Add/Register a new database connector.

Request:

{
  "tenantId": "demo",
  "name": "Analytics DB",
  "description": "Main analytics PostgreSQL database",
  "dbType": "postgresql",
  "connectionString": "postgresql://user:pass@host:5432/dbname", // encrypted in storage
  "readOnly": true,
  "maxRowsPerQuery": 100
}

Response:

{
  "connectorId": "uuid",
  "status": "active",
  "schemaDiscovered": true,
  "tablesCount": 15,
  "tables": [
    {"name": "customers", "columns": ["customer_id", "name", "email"]},
    {"name": "orders", "columns": ["order_id", "customer_id", "total_amount"]}
  ]
}

/v1/admin/connectors/database (GET)

List all database connectors for a tenant.
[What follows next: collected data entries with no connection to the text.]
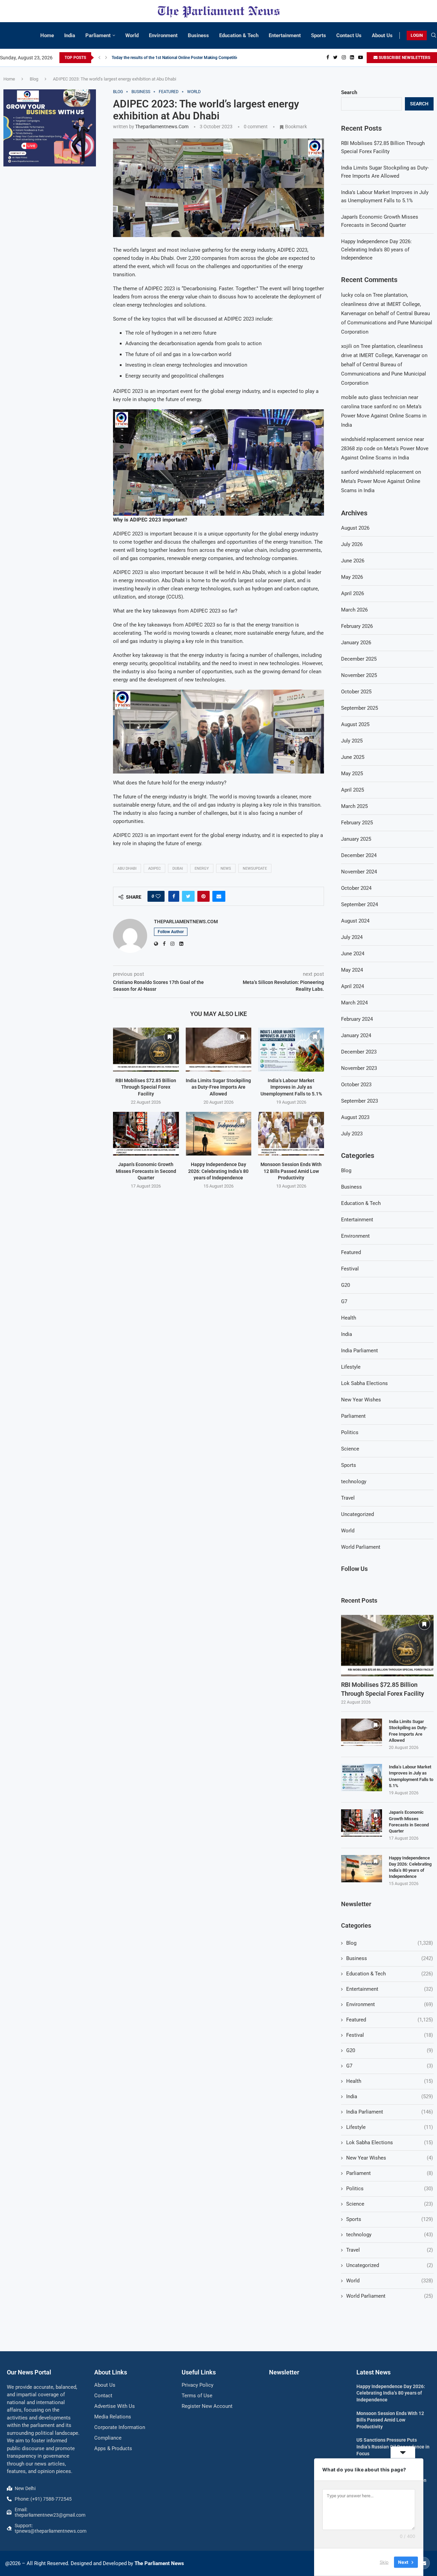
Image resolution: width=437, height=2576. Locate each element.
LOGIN (417, 35)
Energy (202, 868)
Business (198, 35)
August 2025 (355, 724)
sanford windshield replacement (377, 472)
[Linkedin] (352, 58)
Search (349, 92)
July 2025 (352, 741)
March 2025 (354, 806)
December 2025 (359, 659)
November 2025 (359, 675)
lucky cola (352, 295)
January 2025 (356, 839)
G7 (344, 1301)
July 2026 (352, 544)
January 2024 (356, 1035)
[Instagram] (343, 58)
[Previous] (99, 57)
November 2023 (359, 1068)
Query Params: tenantId (required)

Response:

{
  "connectors": [
    {
      "connectorId": "uuid",
      "name": "Analytics DB",
      "dbType": "postgresql",
      "status": "active",
      "tablesCount": 15,
      "lastSchemaSync": "2024-01-15T10:00:00Z",
      "createdAt": "2024-01-15T10:00:00Z"
    }
  ]
}

/v1/admin/connectors/database/{connectorId} (GET)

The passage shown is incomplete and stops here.